The key pitches were his fastball and his splitter. When both are operating at the level they were last night, he is close to unhittable.

He was doing this against a very good lineup. The Orioles may be an incomplete team, and they may be 24 games out of first and 20 1/2 behind the Red Sox, but these guys can hit. Usually.

"We are big-league hitters and we can usually adjust," said Johnny Damon, who walked and scored the eighth-inning run that should have made Schilling a 1-0 winner. "But they couldn't adjust at all on him."

Schilling let the Orioles know what they were in for with a 1-2-3, nine-pitch, eight-strike first. Doug Mientkiewicz helped him out with a diving stop of leadoff man Brian Roberts's shot, and that was the last time a Red Sox fielder had to make an extraordinary effort. The righthander was in charge.

"It was really a lot of fun watching that," said pitching coach Dave Wallace. "He had command of all his pitches. He knew exactly what to do. Prepared, as always. Just a pleasure to watch. He threw a little bit less getting ready down there [i.e. in the bullpen]. That said to me he was ready.

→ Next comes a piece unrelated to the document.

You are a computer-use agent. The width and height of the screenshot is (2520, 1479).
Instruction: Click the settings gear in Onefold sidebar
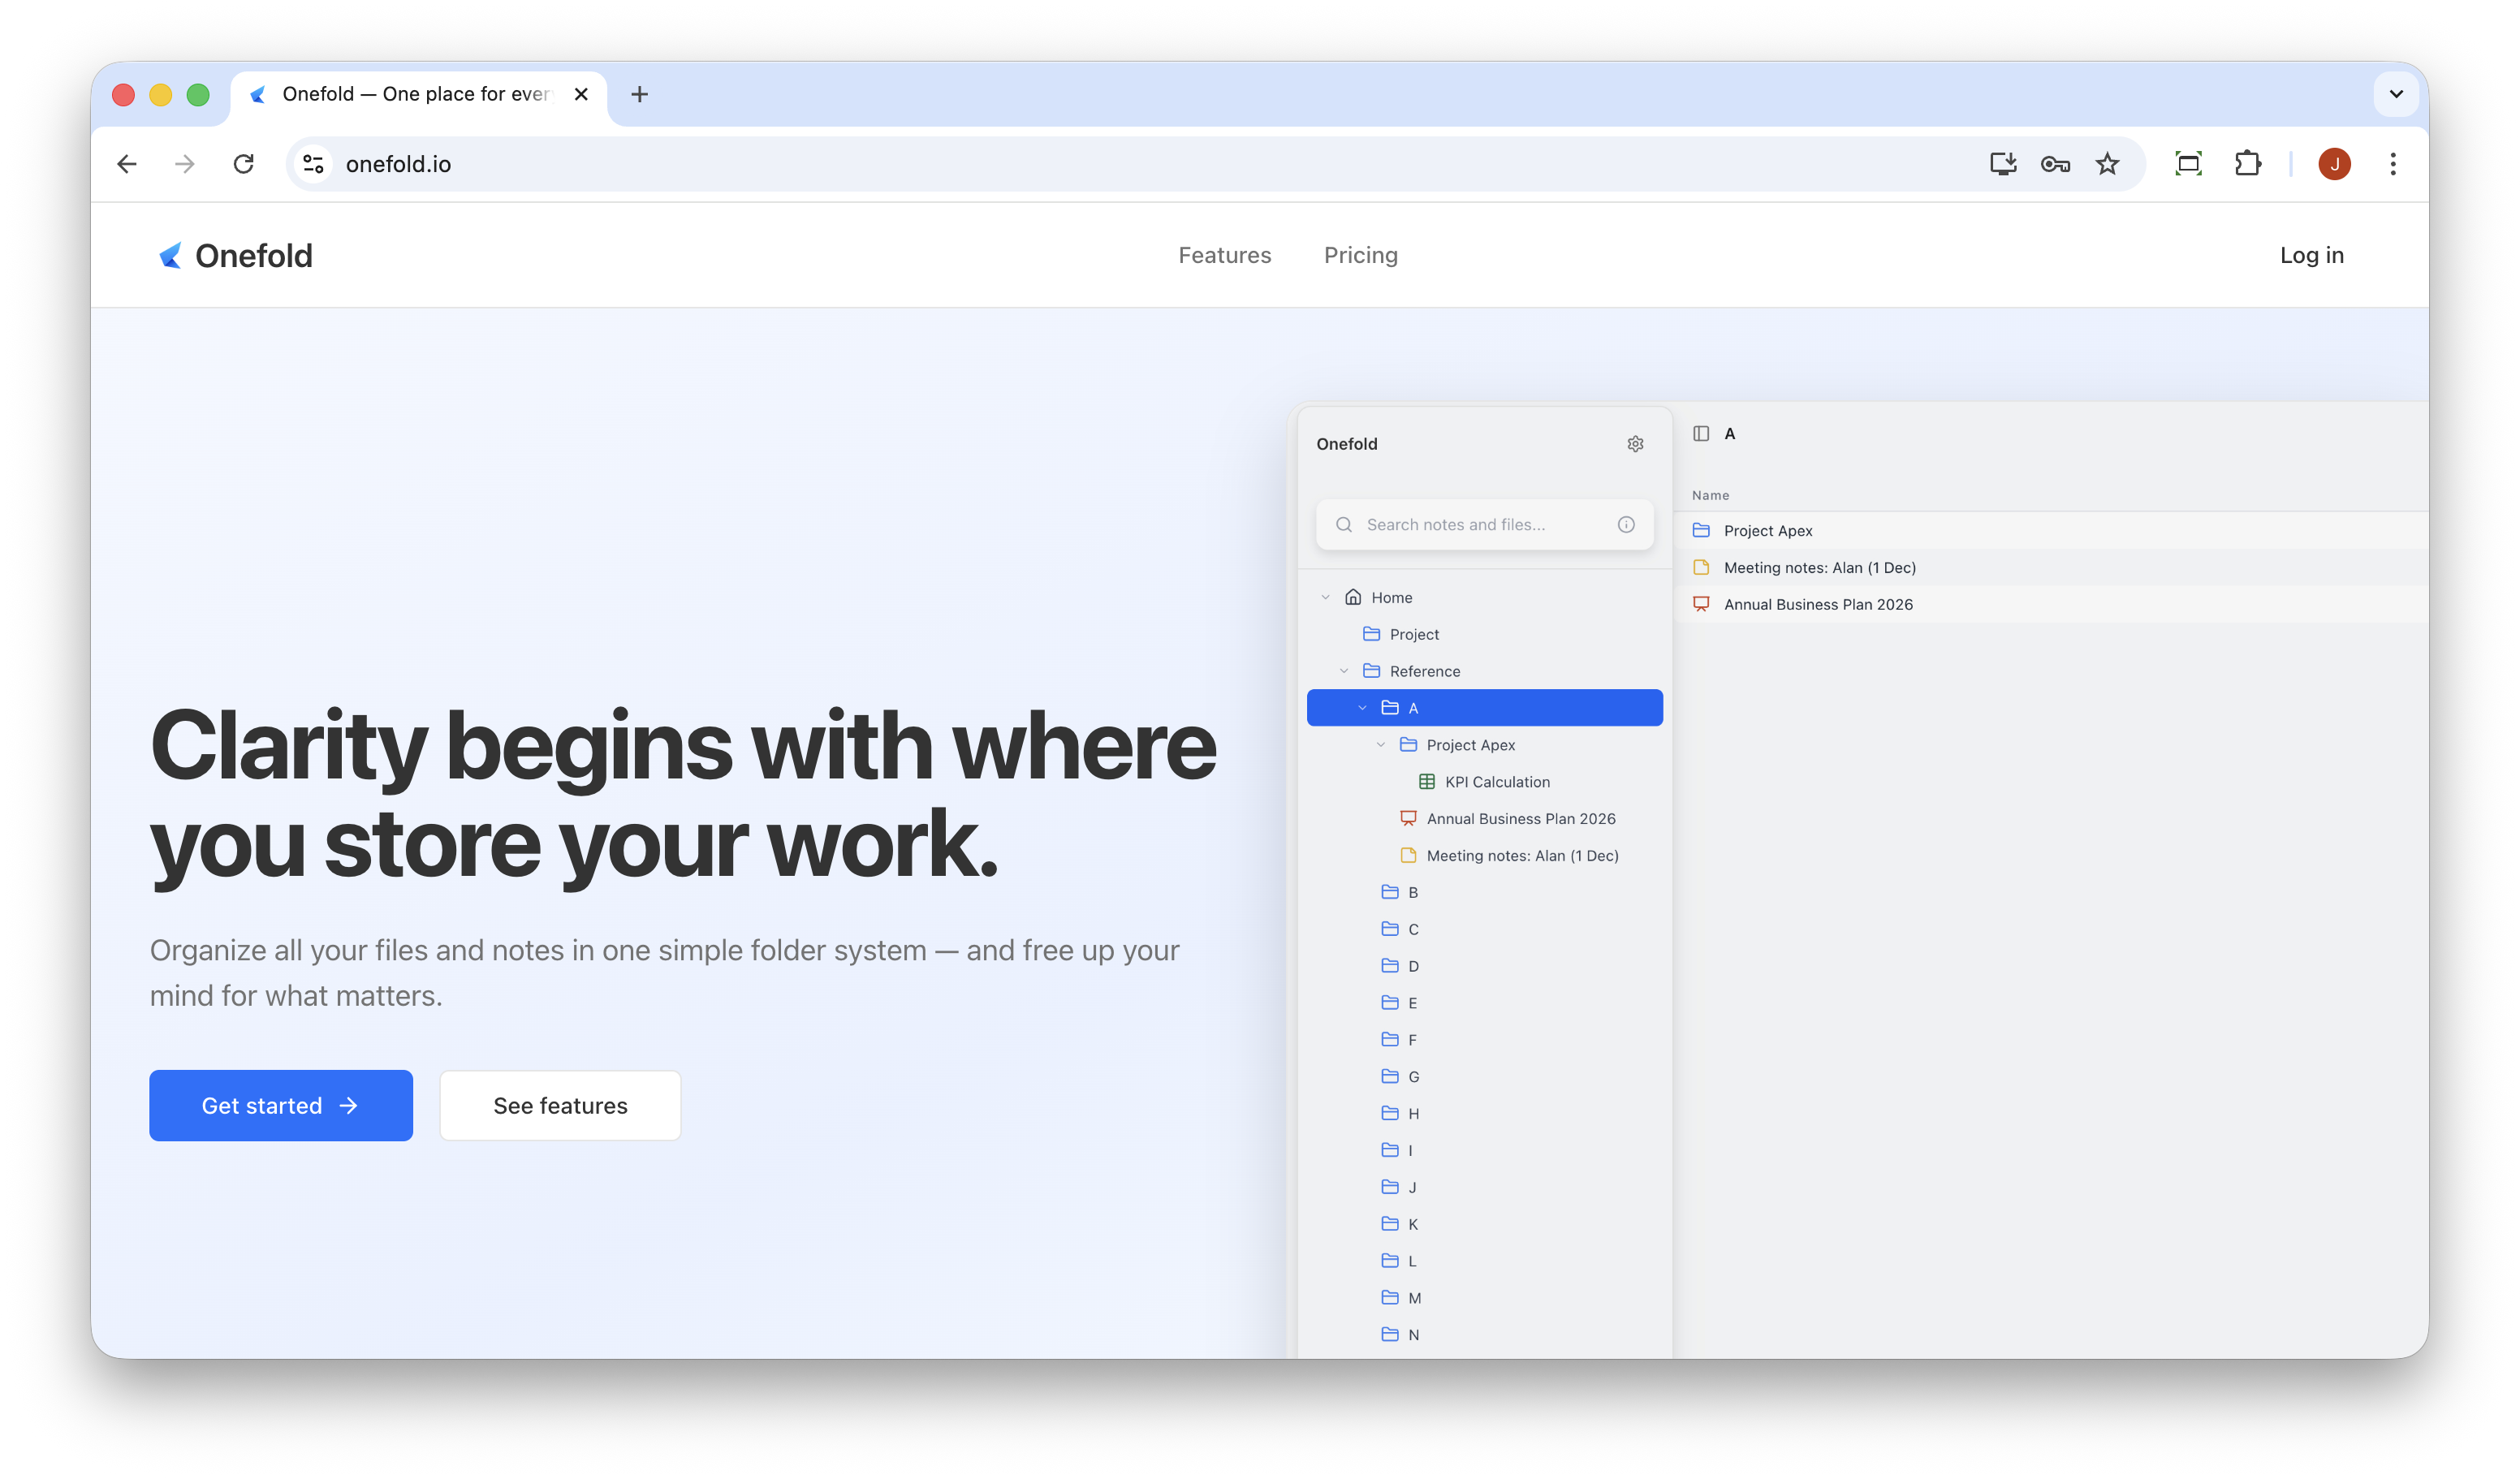coord(1635,444)
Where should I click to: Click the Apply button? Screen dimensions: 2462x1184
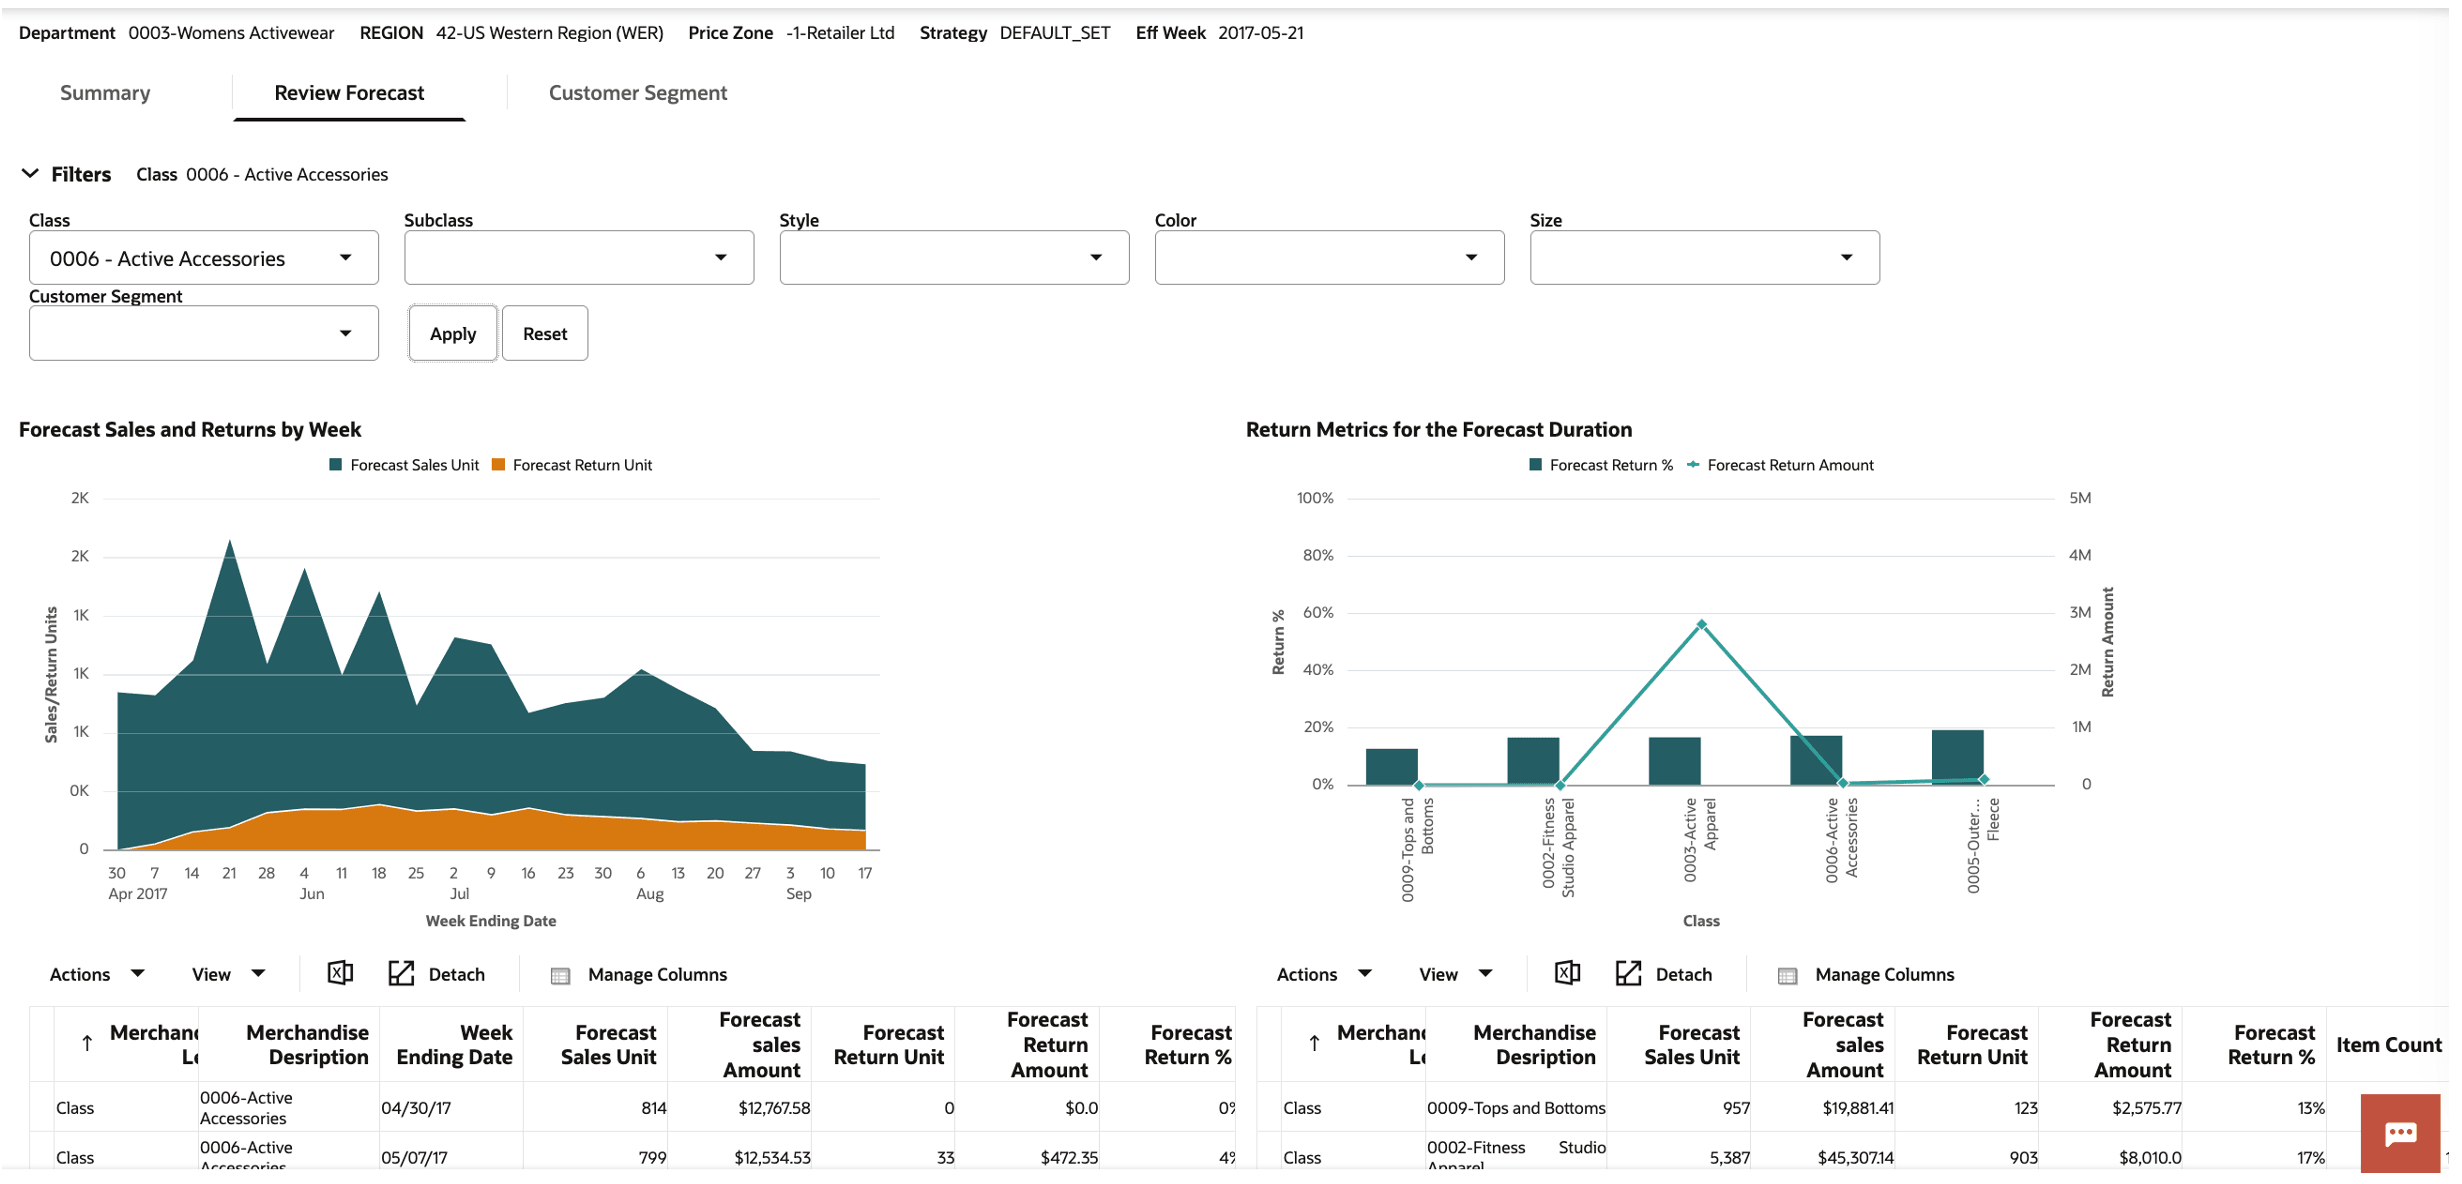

"I've been a victim of a few of those myself," said Dave Roberts, a former Dodger. "He was pitching, not trying to blow guys away. He had them off-balance. He was in complete control."

He had to be. For the Red Sox, Rodrigo Lopez is, as Hubie Brown once said of Larry Bird, a "menace." He came into this game with 35 career wins and an 8-2 record against the Red Sox. He was 3-0 with a 1.06 ERA against Boston this year, and he didn't do much to sully that record last night, being charged only with a hitless run in the eighth, when a Kevin Millar sacrifice fly off set-up man extraordinaire B.J. Ryan brought home Damon.

Schilling already had done all he was going to do, finishing his night's work in theatrical style by striking out the side after Larry Bigbie's single/stolen base in the eighth had given the Orioles an opening.

He didn't fuss with his skipper's decision.

"No," he said. "That was it. I had pushed it. I knew pitch count-wise I was out of there."

Schilling came within one pitch of getting his 21st win, but Javy Lopez intervened with a two-out home run off Keith Foulke. Everything turned out just fine in the bottom of the ninth, when Kevin Youkilis walked, Bill Mueller hit a double off the wall, and Mark Bellhorn lined a two-out shot to right-center off Orioles closer Jorge Julio to provide the Sox with a desperately needed 3-2 victory.

It was a colossal no-decision for Schilling. But the Foulke vulture W in this case was just for the rotisserie crowd. Schilling had accomplished his primary goal.

"From the get-go, it was just one of those games," he said. "I can count on one hand how many times I've had to get into the seventh or eighth inning in a one-run lead or tie game. I wanted to prove to myself, as much as the other 24 guys, that I could outpitch somebody in a tight game, a big game, because I haven't had to do it all year. It was fun."

You know what? This game was the opening night of Curt Schilling's personal second season. You'll see.